This article originally appeared in the San Francisco Chronicle’s health section on March 26, 2013.
Regular doses of aspirin lower the risks of heart attacks, strokes, and colon, breast and prostate cancer, and now, possibly even melanoma in women, say Stanford researchers in new research this month.
But if aspirin really is a wonder drug, should everyone take it daily? The answer is no, said Dr. Randall Stafford, professor of medicine at Stanford’s Prevention Research Center.
Stafford said the aspirin research is exciting, but aspirin is still a blood thinner, and taking it carries risks. The risks can be minor, such as increased nose bleeds and bruising easily, or major, such as ulcers or brain hemorrhages. Whether aspirin’s benefits outweigh these risks depends on the patient.
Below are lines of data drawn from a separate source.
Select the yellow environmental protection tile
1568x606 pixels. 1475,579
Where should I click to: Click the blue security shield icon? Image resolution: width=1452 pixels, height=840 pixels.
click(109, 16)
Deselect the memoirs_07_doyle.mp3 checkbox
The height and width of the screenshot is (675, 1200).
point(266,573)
For example, he said, someone with heart disease should almost certainly be on a daily aspirin regimen, and many doctors consider recommending it to more patients as they age. Patients with risks factors like high blood pressure, high cholesterol, diabetes or smoking may also be good candidates. But younger, healthy patients aren’t likely to benefit from aspirin and may be harmed.
“I definitely don’t recommend everyone go out to Walgreens and pick up over-the-counter aspirin without having a conversation with their doctor,” Stafford said.
Dr. Jean Tang, the lead researcher on the melanoma study, agrees. She said that more research is needed to demonstrate aspirin’s cancer-prevention properties and also points out that sunscreen is a proven way to prevent skin cancer, and it comes without any of aspirin’s risks.